Ответ
Мой выбор зависит от задачи, но для большинства OLTP-систем (онлайн-обработка транзакций) я предпочитаю PostgreSQL. В моем опыте работы с большими данными и аналитическими пайплайнами он зарекомендовал себя как невероятно надежный, функционально богатый и предсказуемый инструмент.
Что мне особенно нравится в PostgreSQL:
- Расширяемость: Возможность создавать собственные типы данных, операторы и даже языки функций (помимо PL/pgSQL). Например, для одного из проектов по геоаналитике мы активно использовали расширение PostGIS, которое превращает PostgreSQL в мощную пространственную БД.

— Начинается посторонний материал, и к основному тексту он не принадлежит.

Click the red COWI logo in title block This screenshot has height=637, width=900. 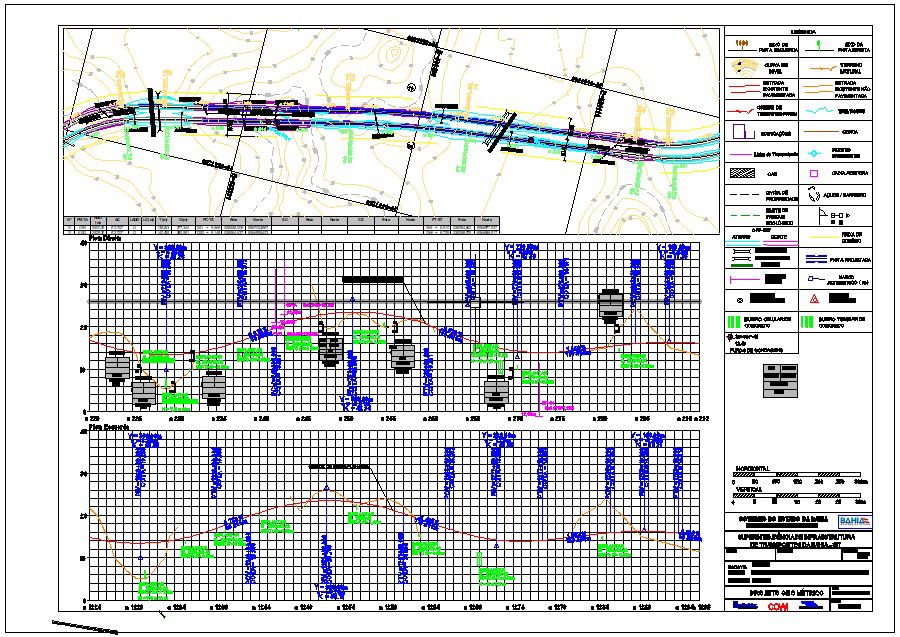coord(780,605)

- Сложные запросы и оконные функции: Я часто работаю с аналитическими отчетами, и такие возможности, как
LAG(),LEAD(),SUM() OVER (PARTITION BY ...), позволяют выполнять сложные агрегации прямо на стороне БД, уменьшая объем данных, передаваемых в приложение. - Индексная поддержка для разных сценариев: Помимо B-деревьев, есть GIN для полнотекстового поиска и JSONB, GiST/SP-GiST для геоданных и диапазонов, BRIN для временных рядов. Это позволяет тонко оптимизировать доступ к данным.

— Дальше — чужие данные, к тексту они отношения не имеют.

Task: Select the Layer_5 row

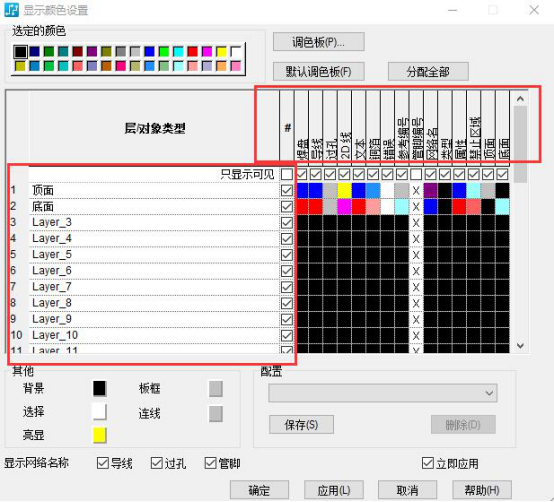Action: pos(154,254)
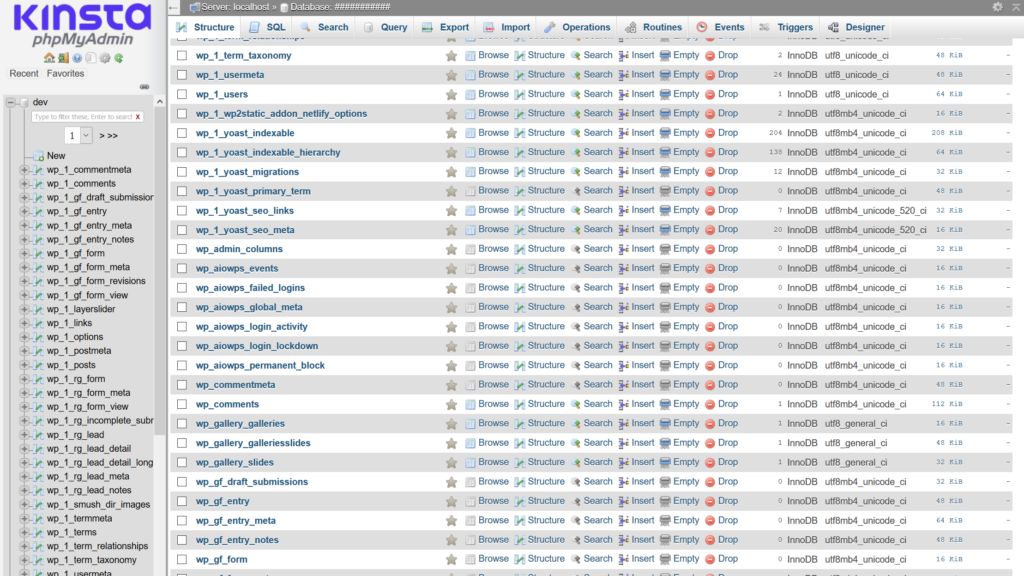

Пример из практики — работа с JSONB и индексами:
-- Хранение гибких метаданных о событии
CREATE TABLE user_events (
event_id BIGSERIAL PRIMARY KEY,
user_id INT NOT NULL,
event_time TIMESTAMPTZ DEFAULT NOW(),
event_data JSONB
);
-- Создание GIN-индекса для быстрого поиска по ключам внутри JSONB
CREATE INDEX idx_event_data_gin ON user_events USING GIN (event_data);
-- Эффективный запрос для поиска событий определенного типа
SELECT user_id, event_data->>'page_name'
FROM user_events
WHERE event_data @> '{"event_type": "page_view"}'; -- Оператор containment
Для аналитических нагрузок (OLAP) я использую ClickHouse, но PostgreSQL остается моим основным выбором для систем, требующих целостности данных, сложных транзакций и гибкости.